Ka He, Columbia University Irving Medical Center, New York, New York, USA, and colleagues aimed to quantitatively examine the association between gestational weight gain (GWG) and risk of autism spectrum disorder (ASD) in offspring.
The researchers searched the online databases for studies of excessive or inadequate GWG as compared to the recommended GWG in relation to ASD risk in offfspring. Measures of the association from primary studies were pooled using a meta‐analytic approach and expressed as weighted odds ratios (ORs) with 95% CIs.

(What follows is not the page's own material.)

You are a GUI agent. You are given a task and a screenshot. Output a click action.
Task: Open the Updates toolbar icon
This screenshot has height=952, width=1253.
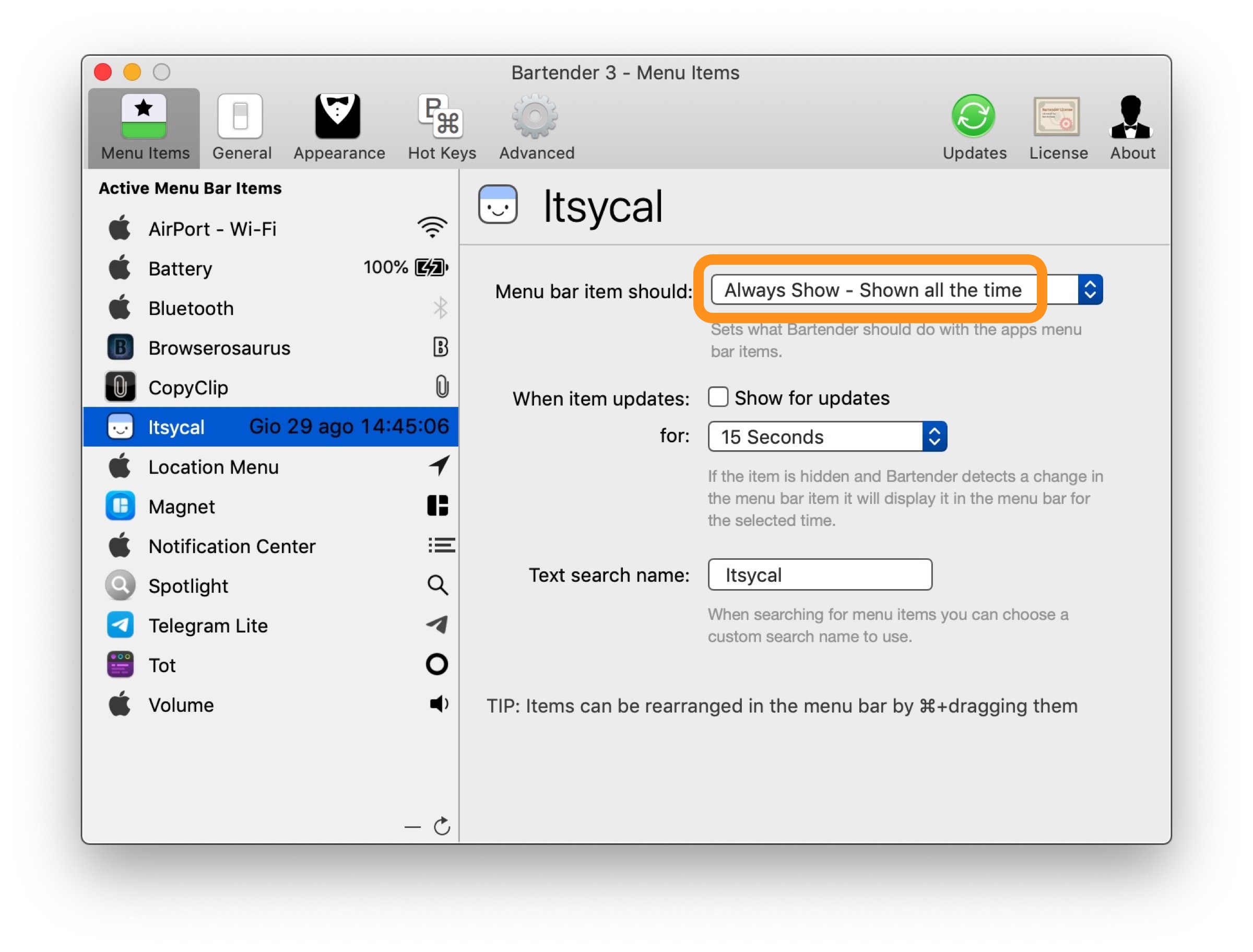coord(974,126)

In total, nine studies were identified including 323,253 participants with 4,135 cases of ASD from five cohort studies and 1,462 cases and 3,265 controls from four case‐control studies.
Key findings of the study include:
- Evidence from cohort studies indicates that both excessive and inadequate GWG was significantly associated with a higher risk for ASD in offspring.
- The pooled OR of ASD was 1.10 for excessive GWG and 1.13 for inadequate GWG using recommended GWG as the reference.
- Evidence from case‐control studies suggests that excessive GWG (1.38) but not inadequate GWG (0.87) was significantly associated with a higher risk for ASD.
""Because autism spectrum disorder (ASD) is estimated to affect approximately 1% of people globally, identifying modifiable risk factors for ASD is of great public health significance," wrote the authors.
"Our findings from the meta-analysis have supported that gaining weight outside the recommended GWG is associated with a higher risk for ASD in offspring," they concluded.
"Although the underlying mechanisms by which gestational weight gain affects neurodevelopment of offspring are still unclear, it has been suggested that excessive gestational weight gain may induce disturbed blood leptin signaling in offspring, which may consequently lead to adverse neurobiological conditions," the researchers wrote. "[Inadequate gestational weight gain] may be considered as a marker of suboptimal nutritional status of the fetus, and nutrient deficiencies have been linked to poor neurodevelopment and ASD risk in children."
The study, "Association Between Gestational Weight Gain and Autism Spectrum Disorder in Offspring: A Meta‐Analysis," is published in the journal Obesity.